After that, I went over to see The Shins. I have to say, I'm not a huge fan, but I thought their set would be good. Wow, was I wrong. It was so bad. Unbelievably bad. Worse than The Newsboys-circa-1994 bad. Like, "how do they have a career if they're just a studio act?" bad. Part of the problem was the sound system, which for some reason was not turned up loud enough for anyone outside the first thirty rows to hear. But even after they turned it up, it was still awful. The only good thing that came out of it was that I won't have any problem skipping their ACL set to see Los Lobos. It was seriously one of the worst shows I've ever seen.
So after that became completely intolerable, I decided to go see the Reverend Horton Heat, which was a blast. Everyone was dancing, the band was having a ball, and the Reverend declared that since he was tired of internet complaints that his setlists weren't good, the audience could pick the songs. So they chose "Bales of Cocaine." Natch. Classy, that Lollapalooza crowd. Someone else picked "Folsom Prison Blues," though, so it wasn't completely criminal activity-oriented. And it was such a fun show.

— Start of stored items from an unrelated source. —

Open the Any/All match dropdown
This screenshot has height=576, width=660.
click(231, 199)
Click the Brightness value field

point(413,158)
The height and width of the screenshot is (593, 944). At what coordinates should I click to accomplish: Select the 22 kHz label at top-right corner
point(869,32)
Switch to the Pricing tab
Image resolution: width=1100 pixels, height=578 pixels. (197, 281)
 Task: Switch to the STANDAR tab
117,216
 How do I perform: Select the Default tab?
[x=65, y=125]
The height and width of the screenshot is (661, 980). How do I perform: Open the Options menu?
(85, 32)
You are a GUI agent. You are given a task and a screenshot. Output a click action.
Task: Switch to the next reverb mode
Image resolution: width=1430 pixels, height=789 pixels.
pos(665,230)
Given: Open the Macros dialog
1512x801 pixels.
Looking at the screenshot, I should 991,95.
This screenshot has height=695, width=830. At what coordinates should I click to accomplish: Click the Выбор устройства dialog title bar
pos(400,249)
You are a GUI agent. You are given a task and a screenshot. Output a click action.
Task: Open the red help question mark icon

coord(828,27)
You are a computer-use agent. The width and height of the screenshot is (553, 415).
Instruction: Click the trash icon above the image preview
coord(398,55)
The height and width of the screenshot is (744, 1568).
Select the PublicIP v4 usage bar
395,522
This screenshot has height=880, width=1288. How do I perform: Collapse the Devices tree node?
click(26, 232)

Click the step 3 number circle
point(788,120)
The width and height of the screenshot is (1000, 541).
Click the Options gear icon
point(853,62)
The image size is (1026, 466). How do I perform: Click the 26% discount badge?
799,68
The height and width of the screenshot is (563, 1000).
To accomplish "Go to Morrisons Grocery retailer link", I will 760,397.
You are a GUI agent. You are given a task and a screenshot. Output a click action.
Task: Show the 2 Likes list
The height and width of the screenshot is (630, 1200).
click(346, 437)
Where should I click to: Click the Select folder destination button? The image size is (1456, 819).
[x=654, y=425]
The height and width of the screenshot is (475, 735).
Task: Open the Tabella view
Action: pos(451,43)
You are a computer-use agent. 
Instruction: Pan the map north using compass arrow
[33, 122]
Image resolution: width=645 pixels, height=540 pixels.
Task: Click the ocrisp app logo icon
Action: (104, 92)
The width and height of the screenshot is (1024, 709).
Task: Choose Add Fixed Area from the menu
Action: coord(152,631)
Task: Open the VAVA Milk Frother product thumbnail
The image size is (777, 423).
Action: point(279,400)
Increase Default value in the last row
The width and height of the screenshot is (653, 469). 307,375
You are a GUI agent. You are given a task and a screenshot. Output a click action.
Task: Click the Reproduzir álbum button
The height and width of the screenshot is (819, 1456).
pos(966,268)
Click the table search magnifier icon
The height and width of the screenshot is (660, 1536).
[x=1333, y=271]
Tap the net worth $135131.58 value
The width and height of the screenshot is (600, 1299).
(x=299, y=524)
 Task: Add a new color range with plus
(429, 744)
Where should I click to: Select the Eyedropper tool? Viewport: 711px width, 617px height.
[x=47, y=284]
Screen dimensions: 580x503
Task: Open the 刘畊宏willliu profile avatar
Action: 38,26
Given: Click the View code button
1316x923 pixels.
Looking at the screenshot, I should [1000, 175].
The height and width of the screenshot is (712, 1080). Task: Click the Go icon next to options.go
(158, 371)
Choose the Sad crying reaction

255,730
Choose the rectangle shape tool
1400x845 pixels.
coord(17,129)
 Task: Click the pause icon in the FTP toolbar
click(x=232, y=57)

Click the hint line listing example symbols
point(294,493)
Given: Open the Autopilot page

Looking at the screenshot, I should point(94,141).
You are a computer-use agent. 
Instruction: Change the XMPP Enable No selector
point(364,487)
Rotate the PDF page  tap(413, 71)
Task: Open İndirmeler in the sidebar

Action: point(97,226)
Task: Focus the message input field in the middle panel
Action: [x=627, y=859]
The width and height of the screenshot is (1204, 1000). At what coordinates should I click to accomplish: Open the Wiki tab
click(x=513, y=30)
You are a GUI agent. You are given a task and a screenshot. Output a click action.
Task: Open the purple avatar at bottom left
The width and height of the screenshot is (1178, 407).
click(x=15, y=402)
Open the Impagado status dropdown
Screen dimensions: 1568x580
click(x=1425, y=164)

Then it was time for Wilco, which was so good that I'll have to do a separate post on it later. We had so much fun. Heard some of Poi Dog Pondering while waiting for the set to start - it wasn't too bad.
Broken Social Scene, however, was a disappointment. I was really looking forward to seeing their set, but they didn't even come close to living up to the hype. Long and painful would be the words I'd choose to describe it. I'm sure there's somewhere in this universe that you can repeat the same 13 words over the same three-cord progression for half an hour, but that's not anywhere I want to live.Those words would actually probably be about accurate for the Chili Peppers, too. I'm getting to the point where I feel like I should just leave festivals before the headliner-unless-it's-R.E.M., because they always disappoint. Put it this way, there were a lot of things that were more entertaining:
All in all, though, it was a fun day, and I'd love to come back another year for the whole thing. What a great weekend.